Item-finding lines:
══════

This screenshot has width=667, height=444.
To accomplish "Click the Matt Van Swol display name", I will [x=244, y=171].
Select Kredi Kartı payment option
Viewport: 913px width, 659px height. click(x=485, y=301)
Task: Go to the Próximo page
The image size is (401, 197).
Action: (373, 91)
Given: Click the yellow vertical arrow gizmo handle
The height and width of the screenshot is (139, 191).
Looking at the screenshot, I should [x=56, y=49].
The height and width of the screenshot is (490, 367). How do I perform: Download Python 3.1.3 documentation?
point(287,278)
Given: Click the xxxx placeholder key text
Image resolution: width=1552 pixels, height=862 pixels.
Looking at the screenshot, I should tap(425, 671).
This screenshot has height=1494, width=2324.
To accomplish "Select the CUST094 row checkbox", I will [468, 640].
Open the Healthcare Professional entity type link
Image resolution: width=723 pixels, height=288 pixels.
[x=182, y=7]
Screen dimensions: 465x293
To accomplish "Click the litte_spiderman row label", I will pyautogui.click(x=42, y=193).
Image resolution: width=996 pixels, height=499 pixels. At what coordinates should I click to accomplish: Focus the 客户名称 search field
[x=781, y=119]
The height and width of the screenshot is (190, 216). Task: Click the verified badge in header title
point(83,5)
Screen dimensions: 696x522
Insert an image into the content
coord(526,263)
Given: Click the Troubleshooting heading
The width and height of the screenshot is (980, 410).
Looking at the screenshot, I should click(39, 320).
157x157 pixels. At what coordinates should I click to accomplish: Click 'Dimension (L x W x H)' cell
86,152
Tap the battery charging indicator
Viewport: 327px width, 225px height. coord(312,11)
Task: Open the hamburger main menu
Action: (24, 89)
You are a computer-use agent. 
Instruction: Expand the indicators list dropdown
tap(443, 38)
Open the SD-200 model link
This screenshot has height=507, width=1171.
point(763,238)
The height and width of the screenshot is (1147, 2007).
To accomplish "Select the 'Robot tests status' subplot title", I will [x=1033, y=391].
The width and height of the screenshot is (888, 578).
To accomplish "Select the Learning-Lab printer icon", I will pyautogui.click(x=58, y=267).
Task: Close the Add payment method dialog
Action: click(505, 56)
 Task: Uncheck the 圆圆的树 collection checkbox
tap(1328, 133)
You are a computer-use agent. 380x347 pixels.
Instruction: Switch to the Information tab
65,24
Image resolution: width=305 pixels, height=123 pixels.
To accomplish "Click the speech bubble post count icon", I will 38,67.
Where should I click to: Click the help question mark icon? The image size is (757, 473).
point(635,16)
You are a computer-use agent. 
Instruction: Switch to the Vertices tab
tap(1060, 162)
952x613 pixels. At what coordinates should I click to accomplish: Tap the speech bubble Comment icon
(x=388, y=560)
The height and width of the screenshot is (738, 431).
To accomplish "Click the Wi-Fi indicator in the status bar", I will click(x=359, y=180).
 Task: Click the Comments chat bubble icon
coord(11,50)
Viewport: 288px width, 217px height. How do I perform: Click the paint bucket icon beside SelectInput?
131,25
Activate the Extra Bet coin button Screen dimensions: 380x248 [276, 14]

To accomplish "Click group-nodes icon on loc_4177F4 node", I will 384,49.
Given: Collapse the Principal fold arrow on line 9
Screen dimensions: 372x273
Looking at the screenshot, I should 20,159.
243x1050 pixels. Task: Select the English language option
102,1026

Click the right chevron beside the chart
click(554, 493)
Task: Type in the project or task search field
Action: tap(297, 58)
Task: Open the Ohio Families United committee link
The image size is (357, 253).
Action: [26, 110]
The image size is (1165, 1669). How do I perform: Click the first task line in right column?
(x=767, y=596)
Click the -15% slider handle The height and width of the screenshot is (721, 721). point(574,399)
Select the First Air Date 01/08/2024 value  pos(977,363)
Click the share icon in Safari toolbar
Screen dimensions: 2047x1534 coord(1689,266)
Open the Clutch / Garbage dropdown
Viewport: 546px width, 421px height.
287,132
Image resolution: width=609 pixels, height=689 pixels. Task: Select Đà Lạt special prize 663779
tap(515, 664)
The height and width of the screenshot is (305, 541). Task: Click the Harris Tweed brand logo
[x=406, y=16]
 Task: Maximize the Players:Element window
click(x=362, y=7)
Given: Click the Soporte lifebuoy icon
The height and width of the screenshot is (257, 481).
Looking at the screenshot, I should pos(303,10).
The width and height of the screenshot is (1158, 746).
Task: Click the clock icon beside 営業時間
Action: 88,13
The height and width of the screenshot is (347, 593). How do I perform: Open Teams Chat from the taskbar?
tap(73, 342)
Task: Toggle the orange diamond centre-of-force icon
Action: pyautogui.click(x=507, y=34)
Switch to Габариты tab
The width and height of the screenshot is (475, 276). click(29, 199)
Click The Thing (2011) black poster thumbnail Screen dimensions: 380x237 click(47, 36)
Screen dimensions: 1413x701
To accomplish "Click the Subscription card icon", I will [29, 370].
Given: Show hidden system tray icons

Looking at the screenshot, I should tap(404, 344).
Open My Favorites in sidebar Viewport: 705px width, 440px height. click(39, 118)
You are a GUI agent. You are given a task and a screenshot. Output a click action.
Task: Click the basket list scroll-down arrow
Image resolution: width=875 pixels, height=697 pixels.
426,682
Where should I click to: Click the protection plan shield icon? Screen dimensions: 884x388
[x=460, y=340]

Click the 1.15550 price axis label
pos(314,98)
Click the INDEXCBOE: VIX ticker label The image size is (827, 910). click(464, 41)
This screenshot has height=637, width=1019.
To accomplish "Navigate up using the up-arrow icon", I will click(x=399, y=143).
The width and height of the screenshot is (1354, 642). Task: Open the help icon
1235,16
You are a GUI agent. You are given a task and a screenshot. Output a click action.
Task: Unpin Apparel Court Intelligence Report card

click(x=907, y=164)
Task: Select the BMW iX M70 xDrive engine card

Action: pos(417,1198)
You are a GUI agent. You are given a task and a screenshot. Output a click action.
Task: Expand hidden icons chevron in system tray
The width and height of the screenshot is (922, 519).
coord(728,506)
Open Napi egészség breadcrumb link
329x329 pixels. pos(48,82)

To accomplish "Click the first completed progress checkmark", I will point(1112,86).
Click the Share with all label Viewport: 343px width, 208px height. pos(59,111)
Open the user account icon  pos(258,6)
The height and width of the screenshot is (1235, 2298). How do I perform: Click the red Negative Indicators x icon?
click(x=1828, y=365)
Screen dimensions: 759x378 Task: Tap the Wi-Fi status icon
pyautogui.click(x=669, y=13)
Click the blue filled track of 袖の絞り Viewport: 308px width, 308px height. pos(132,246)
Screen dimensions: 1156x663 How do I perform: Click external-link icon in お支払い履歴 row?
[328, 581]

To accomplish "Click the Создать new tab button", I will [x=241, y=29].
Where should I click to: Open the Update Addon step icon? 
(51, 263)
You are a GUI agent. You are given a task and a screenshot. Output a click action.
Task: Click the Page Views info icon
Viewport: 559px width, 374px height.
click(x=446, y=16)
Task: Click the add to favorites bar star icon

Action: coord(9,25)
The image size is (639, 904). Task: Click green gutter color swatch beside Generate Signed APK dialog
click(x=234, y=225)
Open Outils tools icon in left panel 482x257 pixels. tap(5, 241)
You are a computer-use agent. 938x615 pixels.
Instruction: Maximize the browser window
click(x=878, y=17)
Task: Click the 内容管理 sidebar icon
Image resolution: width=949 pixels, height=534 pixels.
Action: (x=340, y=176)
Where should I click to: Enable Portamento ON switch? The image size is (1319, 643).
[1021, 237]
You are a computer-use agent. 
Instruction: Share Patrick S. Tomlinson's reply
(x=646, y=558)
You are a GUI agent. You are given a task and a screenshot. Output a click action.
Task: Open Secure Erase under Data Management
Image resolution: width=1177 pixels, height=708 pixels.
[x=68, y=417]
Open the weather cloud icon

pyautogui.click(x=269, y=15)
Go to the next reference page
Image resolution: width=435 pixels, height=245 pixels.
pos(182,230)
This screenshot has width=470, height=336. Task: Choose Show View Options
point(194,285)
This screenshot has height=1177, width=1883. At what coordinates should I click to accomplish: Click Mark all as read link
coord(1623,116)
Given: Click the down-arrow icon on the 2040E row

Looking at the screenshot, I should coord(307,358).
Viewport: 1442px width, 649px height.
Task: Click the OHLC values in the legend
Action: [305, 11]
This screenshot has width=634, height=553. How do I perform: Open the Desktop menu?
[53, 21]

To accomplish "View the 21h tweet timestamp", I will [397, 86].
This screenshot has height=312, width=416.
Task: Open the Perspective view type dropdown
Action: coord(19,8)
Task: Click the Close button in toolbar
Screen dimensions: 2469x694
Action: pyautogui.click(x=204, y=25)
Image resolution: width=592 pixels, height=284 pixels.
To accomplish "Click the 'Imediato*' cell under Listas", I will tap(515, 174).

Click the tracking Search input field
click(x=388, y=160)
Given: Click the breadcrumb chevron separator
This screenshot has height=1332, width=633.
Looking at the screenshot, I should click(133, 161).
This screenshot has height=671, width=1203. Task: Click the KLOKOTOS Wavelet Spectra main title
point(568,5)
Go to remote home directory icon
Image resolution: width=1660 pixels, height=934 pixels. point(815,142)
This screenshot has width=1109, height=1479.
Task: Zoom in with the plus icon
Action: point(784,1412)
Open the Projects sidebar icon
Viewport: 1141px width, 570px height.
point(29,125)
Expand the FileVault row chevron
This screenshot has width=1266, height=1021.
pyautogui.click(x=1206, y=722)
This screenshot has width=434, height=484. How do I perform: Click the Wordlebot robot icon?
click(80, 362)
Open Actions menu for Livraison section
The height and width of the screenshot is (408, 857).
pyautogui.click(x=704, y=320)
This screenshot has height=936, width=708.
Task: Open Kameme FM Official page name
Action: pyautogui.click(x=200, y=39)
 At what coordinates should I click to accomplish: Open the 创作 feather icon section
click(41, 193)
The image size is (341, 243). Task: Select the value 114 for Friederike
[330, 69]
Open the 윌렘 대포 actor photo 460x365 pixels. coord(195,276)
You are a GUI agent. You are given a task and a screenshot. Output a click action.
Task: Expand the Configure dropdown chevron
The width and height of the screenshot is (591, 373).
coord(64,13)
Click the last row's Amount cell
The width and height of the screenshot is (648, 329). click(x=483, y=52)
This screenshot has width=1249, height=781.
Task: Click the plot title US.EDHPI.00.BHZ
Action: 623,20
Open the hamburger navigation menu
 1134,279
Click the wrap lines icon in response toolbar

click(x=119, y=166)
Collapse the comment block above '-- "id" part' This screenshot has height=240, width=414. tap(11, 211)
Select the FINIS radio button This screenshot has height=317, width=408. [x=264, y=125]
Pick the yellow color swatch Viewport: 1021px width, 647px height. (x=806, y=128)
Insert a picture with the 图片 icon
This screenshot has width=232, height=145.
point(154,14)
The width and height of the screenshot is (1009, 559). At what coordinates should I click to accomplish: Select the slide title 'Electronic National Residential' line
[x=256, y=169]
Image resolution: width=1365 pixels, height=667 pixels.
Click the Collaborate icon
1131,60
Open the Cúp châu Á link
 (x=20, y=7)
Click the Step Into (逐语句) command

══════

* **Task requirements**: Update the lines from the line containing "Task: Uncheck the 圆圆的树 collection checkbox" to the line containing "will click(x=359, y=180)." by replacing "speech bubble" with "chat bubble" and leaving all else unchanged. Return only these lines.

* **Task solution**:
 Task: Uncheck the 圆圆的树 collection checkbox
tap(1328, 133)
You are a computer-use agent. 380x347 pixels.
Instruction: Switch to the Information tab
65,24
Image resolution: width=305 pixels, height=123 pixels.
To accomplish "Click the chat bubble post count icon", I will 38,67.
Where should I click to: Click the help question mark icon? The image size is (757, 473).
point(635,16)
You are a computer-use agent. 
Instruction: Switch to the Vertices tab
tap(1060, 162)
952x613 pixels. At what coordinates should I click to accomplish: Tap the chat bubble Comment icon
(x=388, y=560)
The height and width of the screenshot is (738, 431).
To accomplish "Click the Wi-Fi indicator in the status bar", I will click(x=359, y=180).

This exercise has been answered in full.